Most of the US has unlimited "local" calling: i.e. your municipality, and perhaps the nearby towns. If I picked up the phone and call my neighbor, or my office, or a local business, I could talk all day and pay the same price as if I didn't make any calls at all.
There are a few places that offered local metered calling (1-2 cents/minute), but it was an optional plan, and the fixed monthly cost wasn't that much lower than an unlimited local calling plan.
In Europe, you pay a per-minute fee. And if you call a mobile phone, the per-minute fee is increased, so that the airtime cost is assessed to the caller. In order to do that in the US, the call would have to be treated as a "toll" call, or what people under a certain age know as a "long-distance" call.

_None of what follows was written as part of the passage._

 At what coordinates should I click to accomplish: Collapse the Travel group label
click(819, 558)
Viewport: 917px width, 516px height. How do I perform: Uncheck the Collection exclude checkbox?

In many states, you must dial a "toll" call separately: i.e. you must preface the called number with a "1". The state's Public Utilities Commission prohibits any charge for the call unless the number is prefaced with a "1". So, to charge the airtime for calling a mobile phone to a land-line caller would have required the caller make a "long-distance" call.
Faced with this dilemma, mobile phone companies in the US (which were largely the incumbent land-line phone companies) chose to charge both incoming and outgoing airtime to the mobile user. Making a call to every mobile phone a "long-distance" call would have created a significant cultural barrier to mobile phone adoption.
It is mitigated somewhat by the fact that most telemarketing to mobile phones is prohibited. Actually, the law prohibits automated dialing or pre-recorded messages -- which is how most telemarketing is done in the US these days.